I looked at him. I was surprised he’d even
heard
of the internet. I’d always thought of him as a man who’d find a ballpoint pen new and fangled. ‘I’m sorry,’ I said, ‘you’ve lost me again.’

‘Jesus Christ!’ He fumed into his pint for several moments. ‘Okay. All right,’ he began again, ‘sorry’n all. Sometimes you get immersed in a world and you start to presume everyone knows what you’re talking about, you can’t see the wood for the trees. And I forgot your knowledge of racing amounts to brown horses and Trigger. Okay. All right. It still might work. Okay. All right. Dan, I’m the Horse Whisperer. That’s the name of my internet site. It’s the inside track on the racing game. News, gossip, rumours, all sorts of shit. Everyone who’s anyone reads it, everyone feeds me info; just like it was here with the fighting. The powers that be would like to present a nice PR job on the racing, y’know, all nice happy families and pretty horses, when the truth is it’s the most vicious fucking thing I’ve ever been involved in, and that’s including the ‘Ra. Cut-throat, Dan, fucking cut-throat. Bribery. Corruption. Doping. Nobbling. Stable lads feed me, jockeys, trainers, the man who sells the feed, the man who collects the shit, the man who pilots the helicopter, it all comes through the Horse Whisperer, and not a one of them knows who the fuck I am. That’s the magic of it. It’s completely anonymous. I mean, to look at me you’d think I was the type who’d consider a fountain pen new and fangled, not running a fucking internet site.’
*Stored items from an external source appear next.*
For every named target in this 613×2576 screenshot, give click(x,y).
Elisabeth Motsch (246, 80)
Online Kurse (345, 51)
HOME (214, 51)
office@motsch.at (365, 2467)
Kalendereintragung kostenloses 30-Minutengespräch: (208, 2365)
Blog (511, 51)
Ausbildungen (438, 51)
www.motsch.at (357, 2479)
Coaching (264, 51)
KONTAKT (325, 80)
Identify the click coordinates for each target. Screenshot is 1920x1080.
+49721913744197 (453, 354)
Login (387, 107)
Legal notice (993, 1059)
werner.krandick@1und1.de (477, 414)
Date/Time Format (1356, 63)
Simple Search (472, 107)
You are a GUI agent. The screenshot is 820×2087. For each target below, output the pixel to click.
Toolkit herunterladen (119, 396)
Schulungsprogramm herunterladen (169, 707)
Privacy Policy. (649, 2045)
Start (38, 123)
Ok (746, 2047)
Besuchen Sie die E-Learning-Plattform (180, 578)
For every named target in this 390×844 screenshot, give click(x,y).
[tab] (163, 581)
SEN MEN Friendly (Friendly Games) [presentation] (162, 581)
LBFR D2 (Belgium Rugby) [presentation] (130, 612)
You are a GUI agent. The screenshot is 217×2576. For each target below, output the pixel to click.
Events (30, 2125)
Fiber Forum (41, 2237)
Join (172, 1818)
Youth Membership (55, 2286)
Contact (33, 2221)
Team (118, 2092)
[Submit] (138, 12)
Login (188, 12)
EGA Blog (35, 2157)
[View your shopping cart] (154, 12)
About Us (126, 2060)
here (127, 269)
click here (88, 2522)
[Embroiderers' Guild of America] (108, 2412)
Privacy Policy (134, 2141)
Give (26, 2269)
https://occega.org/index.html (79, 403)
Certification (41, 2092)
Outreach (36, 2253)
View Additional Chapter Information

‘Nah, Mark, I always knew you had your finger on the pulse.’

‘Anyway, they haven’t a clue it’s me.’

‘Who’s
they
?’

‘The money men, Dan, who else? Up to now they’ve been taking it in the arse but haven’t had the wherewithal to do anything about it. But now Geordie McClean’s muscling in, bringing his Sandy Row wide-boy mentality with him. A few innocuous stories about him and he’s slapped out a cartload of injunctions on the site; it’s been thrown off half a dozen servers already, but if you know the internet you know there’s more servers out there than you can fucking count, so he’s not going to close me down that way. The only way he’s going to do it is find out who I am and then sue me for libel. And that’s what he’s trying to do now.’

‘So that’s why you’re on the run.’

‘Exactly.’

‘And where do I come in?’

‘I need to fight fire with fire. Because his is a new set-up, because he’s brought in a lot of American expertise, because he runs the tightest fucking ship in the harbour, I’ve not been able to get a man on the inside. Nobody is feeding me info. I know he’s up to something because you don’t get to where he is in such a short space of time without tramping on toes. You know him, Dan, he’s not Mister Nice Guy. I’ve got to find out what he’s up to, but I can’t do anything while he’s chasing me from pillar to winning post. He has stables north of Dublin. I need you to go down there, ingratiate yourself and find out what the fuck he’s up to.’

‘Is that all?’

‘Dan. I need you to do this for me.’

‘I can’t.’

‘Why not? I’m paying. Better than you’d get here.’

‘I haven’t done any journalism for a long time.’

‘Well you should. You’re bloody brilliant.’

‘I’ll take that as a compliment, coming from the King of Crap.’

‘You are. I always had time for you, Dan. And I did you more than a few favours.’

‘I know that, but . . .’

‘But what? Look at the state of you, lad, you look like you’ve been dragged through a hedge backwards, your clothes are hanging off you, you’re whiter than a ghost and you smell like a fucking dump.’

‘Thanks. Can you put that in writing?’

We looked at each other for a while. I tried not to think about what he was telling me, though I knew already it was the truth. I’d known it for weeks.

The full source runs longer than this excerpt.